Given an array containing N numbers, we need to split the array into two subsets, such that each subset contains N/2 numbers, and the difference between the sum of the two subsets is minimised. I was able to come up with this :
A[i][j][k] = 1 if there is a subset of size ‘k’ of the first ‘i’ elements that has sum ‘j’. Fill this, and then check A[N][j][N/2] for all j and pick whichever minimises the difference. I want to know if there is a faster way of doing this.
2 Likes
I think a greedy approach might work, though I dont know any proof.
Start picking elements one by one. Keep track of the difference sum sa, sb for 2 sets A and B. Now put a element in first set if it minimizes |sa-sb| else put it in the other set.

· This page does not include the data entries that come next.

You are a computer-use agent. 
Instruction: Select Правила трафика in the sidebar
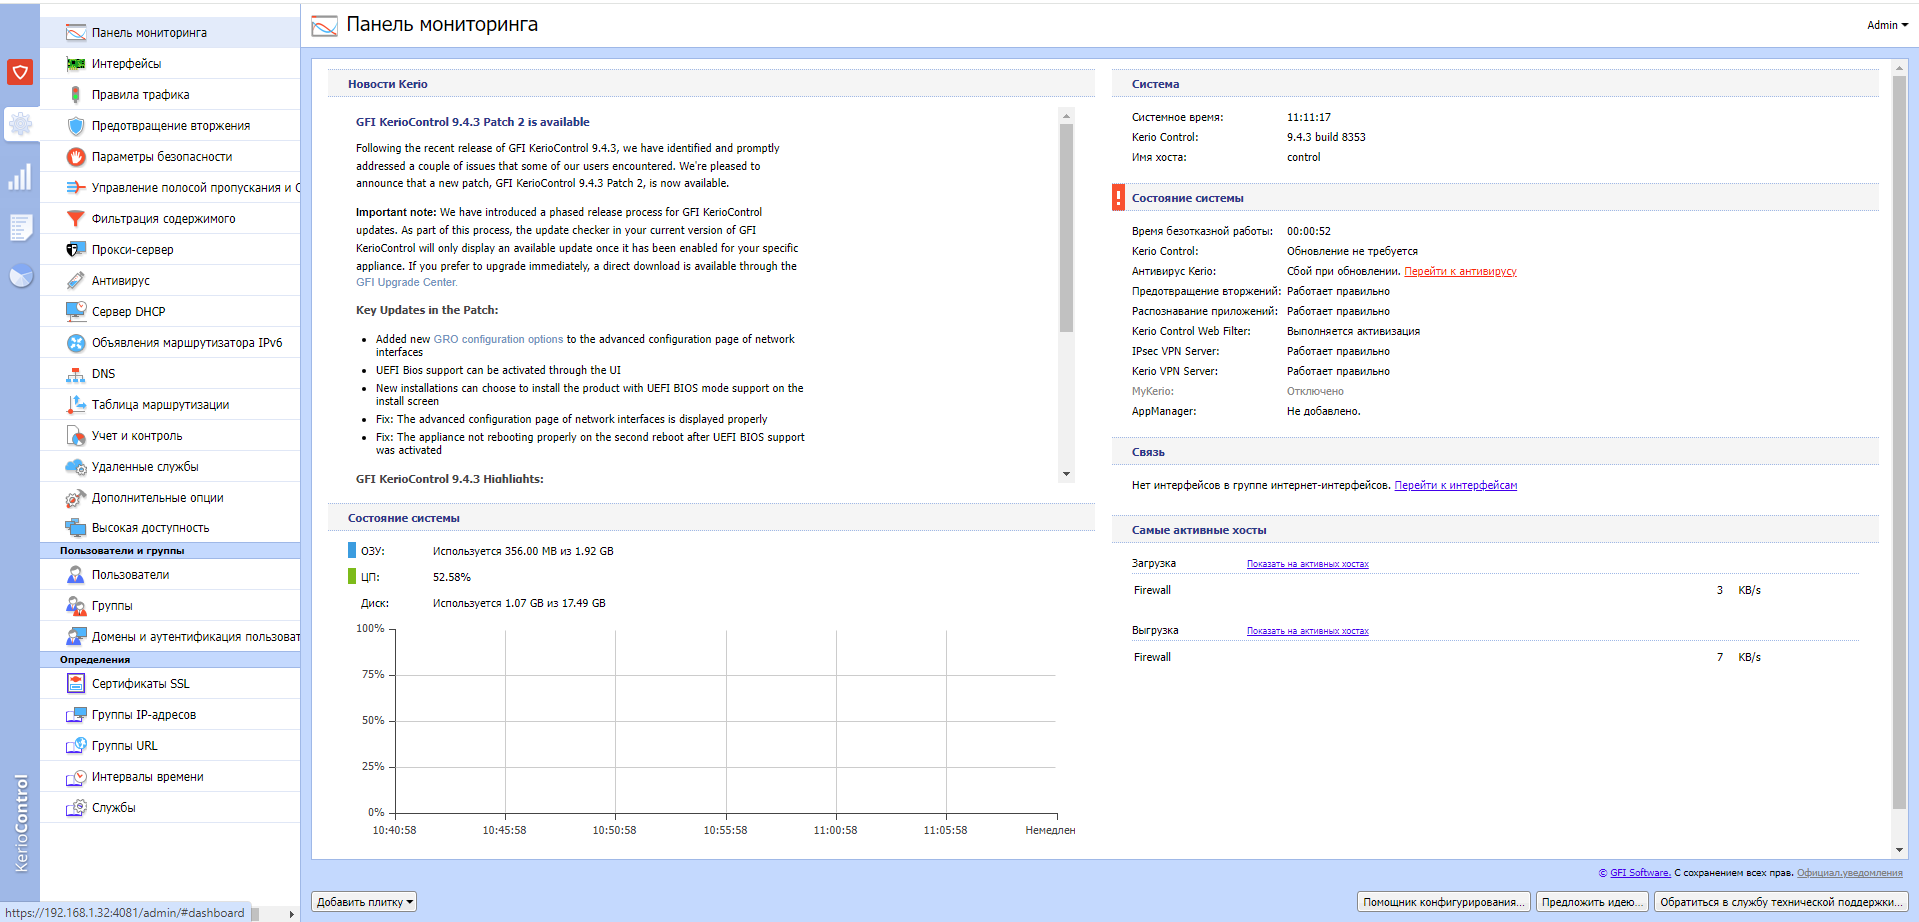pos(140,95)
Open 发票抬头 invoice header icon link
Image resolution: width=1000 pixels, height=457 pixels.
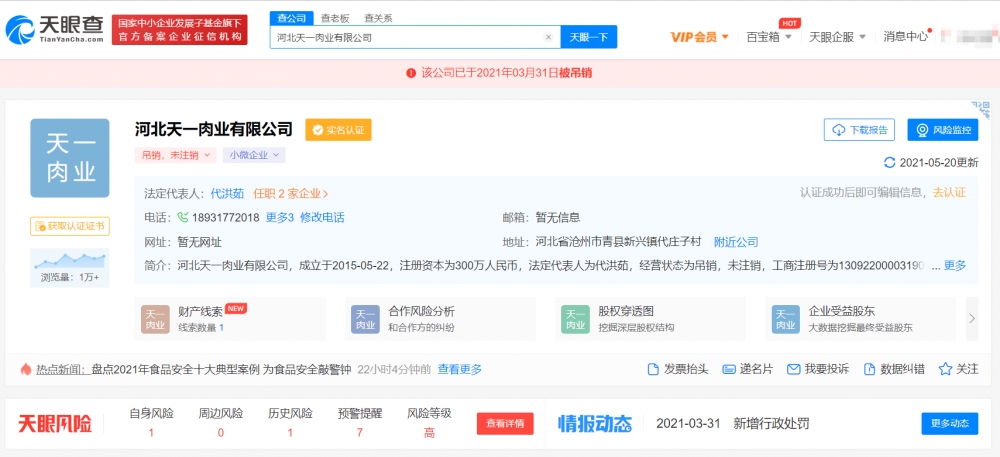tap(653, 369)
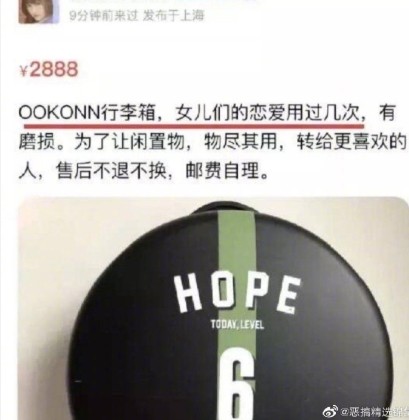Click the @恶搞精选 watermark handle
The image size is (409, 420).
click(374, 412)
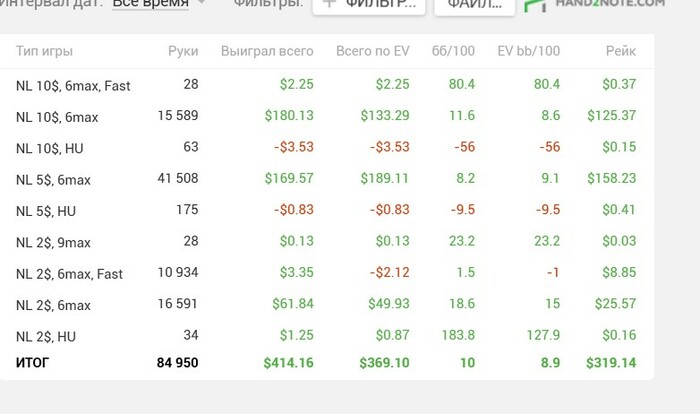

That would probably give different solutions for different orderings of the input array. I tried taking the numbers in the sorted order and then doing exactly what you mentioned, but it doesn’t work (try {1,2,3,4} as the input) what seems to be minimising the difference at some point might not be optimal overall.
2 Likes
It may be done like this
each time either pick the element or not and do this until you have N/2 elements and when you have picked N/2 elements then do this
ans = min( ans, (sum_of_N_elems - sum_of_cur_N/2_elems) ).
With this method you have to traverse many paths and complexity will be high so you can use dynamic programming to reduce complexity.
Sort array in decreasing order. create 2 array of n/2 max size. insert element into those array using below condition.
for element in array:
if sum(array1)<=sum(array2):
if array1 is not full:
array1.append(element)
else:
array2.append(element)
else:
if array2 is not full:
array2.append(element)
else:
array1.append(element)
for maximum cases it will give you correct result and for other will give close result.
Another method is to try for all possible combination which is, of course, very slow.
1 Like
Sorry ,i know its a bit late to ask,bt can u tell the constraint for n,a[i]?(assuming a is array)
This question was asked in an interview, the interviewer didn’t mention any constraints.